Part of that disclosure involves filing with the SEC quarterly and annual reports similar to any other public company.
Although Grayscale’s model of holding digital assets in a trust model makes them accessible to institutional investors who can’t hold crypto directly, the months-long lockup period is seen by some as being incompatible with its fast-moving nature. In light of the availability of more liquid bitcoin ETFs in Toronto, the Grayscale Bitcoin Trust usually trades at a significant discount to the market price of bitcoin.

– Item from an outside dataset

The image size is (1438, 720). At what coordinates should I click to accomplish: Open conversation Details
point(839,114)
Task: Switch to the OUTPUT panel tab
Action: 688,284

Many investors aren’t using GBTC as a long on bitcoin, but, rather, when shares are traded at a premium on bitcoin, as an arbitrage play. The trade works when funds borrow bitcoin to deposit into GBTC, then they have shares of GBTC that are worth more than the bitcoin they bought. When the unlock period occurs the shares, redeemable for bitcoin, have a mark-up over the price of bitcoin and thus the fund finds itself in possession of free bitcoin.
But this all doesn’t work when the GBTC premium trades at a negative for an extended period of time. Although there will be a lot of firms looking to unwind their GBTC positions, many experts believe that when the unlock period occurs it won’t have a material effect on the price of bitcoin because any sale of GBTC will simply be exchanged for bitcoin.
“Despite 40,000 BTC worth of GBTC shares unlocking in July, market structure suggests that the unlock will not weigh materially on the bitcoin spot markets anytime soon, if at all, like some have claimed,” Kraken wrote in a recent research report.
In an interview with Blockworks, BlockTower’s Avi Felman, its head of trading, confirmed that he doesn’t expect an impact on pricing.
Laurin Bylica, Co-Founder of a decentralized crypto finance project, The Standard, said in a publicly posted statement that while the unlock of shares should not move the spot price of bitcoin “misleading and complex information lets investors worry and, therefore, can create short-term bearish anxiety.”